Comparison of generalized linear model–generated mean hematologic, biochemical, and urinalysis biomarker values and principal component analysis (PCA) biomarker panel assignment for Hendra virus (HeV)–positive and HeV–negative cohorts of the putative HeV reservoir, the black flying-fox (Pteropus alecto), sampled in Australia, 2013–14.

RESULTS
Samples were collected from 446 individual black flying foxes; however, a full suite of samples was not collected from every bat. Immature age-class bats were excluded from analysis because of the limited sample size (n=67). In total, 241 whole blood samples, 234 plasma samples, and 251 urine samples from mature age-class (adult) animals were submitted for hematologic analysis, biochemical analysis, and urinalysis, respectively.
Hendra virus RNA was detected in 30 animals, with 27 positive in urine or urogenital or prepucial swabs, two positive in serum only, and one positive in nasal swab only (Edson et al. 2015).
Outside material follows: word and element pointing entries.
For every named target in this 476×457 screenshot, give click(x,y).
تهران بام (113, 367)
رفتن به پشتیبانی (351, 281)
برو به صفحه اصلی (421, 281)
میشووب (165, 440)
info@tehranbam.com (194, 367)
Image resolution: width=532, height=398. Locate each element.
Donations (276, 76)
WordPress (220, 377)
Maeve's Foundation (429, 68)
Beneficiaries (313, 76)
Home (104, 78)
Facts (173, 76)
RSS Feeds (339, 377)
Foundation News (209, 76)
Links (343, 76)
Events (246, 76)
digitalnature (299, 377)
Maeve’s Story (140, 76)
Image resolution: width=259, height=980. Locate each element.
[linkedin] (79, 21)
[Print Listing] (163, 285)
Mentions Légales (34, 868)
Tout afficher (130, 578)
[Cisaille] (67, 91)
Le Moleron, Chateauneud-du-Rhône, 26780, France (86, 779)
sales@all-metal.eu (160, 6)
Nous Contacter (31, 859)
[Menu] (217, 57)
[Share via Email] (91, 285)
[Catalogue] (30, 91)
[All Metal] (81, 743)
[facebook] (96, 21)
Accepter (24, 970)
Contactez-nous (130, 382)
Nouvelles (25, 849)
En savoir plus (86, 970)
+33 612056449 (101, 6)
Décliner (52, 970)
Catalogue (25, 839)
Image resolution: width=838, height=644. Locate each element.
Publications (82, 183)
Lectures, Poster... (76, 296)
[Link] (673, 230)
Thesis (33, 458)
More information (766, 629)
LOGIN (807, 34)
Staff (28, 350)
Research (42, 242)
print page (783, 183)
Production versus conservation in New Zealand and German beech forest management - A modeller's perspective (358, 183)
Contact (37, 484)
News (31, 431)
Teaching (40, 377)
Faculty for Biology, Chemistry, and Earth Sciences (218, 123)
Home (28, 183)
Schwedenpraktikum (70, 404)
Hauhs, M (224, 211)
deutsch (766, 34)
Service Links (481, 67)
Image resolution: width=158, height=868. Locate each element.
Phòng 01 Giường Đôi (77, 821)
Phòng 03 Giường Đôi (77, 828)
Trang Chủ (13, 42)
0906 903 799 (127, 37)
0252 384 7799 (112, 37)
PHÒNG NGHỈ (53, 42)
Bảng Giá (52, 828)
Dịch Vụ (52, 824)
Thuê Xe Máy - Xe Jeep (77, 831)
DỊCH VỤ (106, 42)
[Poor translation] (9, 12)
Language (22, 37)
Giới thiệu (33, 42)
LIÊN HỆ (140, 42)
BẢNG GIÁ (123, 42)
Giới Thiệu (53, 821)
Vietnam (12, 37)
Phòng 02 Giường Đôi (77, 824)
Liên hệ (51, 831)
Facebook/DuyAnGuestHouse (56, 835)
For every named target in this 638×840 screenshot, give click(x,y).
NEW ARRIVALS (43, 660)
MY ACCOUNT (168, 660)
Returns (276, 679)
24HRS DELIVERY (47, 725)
Blood and urine from all 30 Hendra virus–positive bats were submitted for hematologic, biochemical and urine analysis. A total of 236 Hendra virus–negative animals (a maximum of 50 per sampling event) were submitted for hematologic, biochemical, and urine analysis.
All mean hematologic and biochemical biomarker values in both Hendra virus–positive and Hendra virus–negative cohorts were within the published reference ranges for adult black flying foxes (McMichael et al. 2015). Results from the Hendra virus GLM analysis are reported in Table 1.
The presence of Hendra virus RNA was significantly associated with higher lymphocyte percentage, plasma alkaline phosphatase levels, urinary protein levels, and lower neutrophil percentage, and plasma triglyceride levels (Fig. 1). There were also nonsignificant trends toward higher mean lymphocyte counts, erythrocyte mean cell volume, urinary pH, lower mean platelet counts, and plasma potassium levels in Hendra virus–positive animals.
Statistically significant differences between generalized linear model–generated Hendra virus (HeV)–positive and HeV–negative cohort mean hematologic, biochemical, and urine biomarker values of samples taken from black flying foxes (Pteropus alecto) in Australia, 2013–14.
Statistically significant differences between generalized linear model–generated Hendra virus (HeV)–positive and HeV–negative cohort mean hematologic, biochemical, and urine biomarker values of samples taken from black flying foxes (Pteropus alecto) in Australia, 2013–14.
The PCA demonstrated seasonal changes for all biomarker panels for females, while males demonstrated seasonal changes for the metabolite and enzyme biomarker panel only (Supplementay Material Fig. 1). The Hendra virus–positive cohort was indistinguishable from the Hendra virus–negative cohort for both gender and season for the majority of the panels. However, for the leukocyte panel, the Hendra virus–positive cohort demonstrated a subtle right-shift trend compared with the Hendra virus–negative cohort for females across both seasons and for males in summer (Fig. 2).
Principal component analysis comparing the leukocyte biomarker panel of Hendra virus (HeV)–positive and HeV–negative cohorts for gender and season of black flying foxes (Pteropus alecto) sampled in Australia, 2013–14.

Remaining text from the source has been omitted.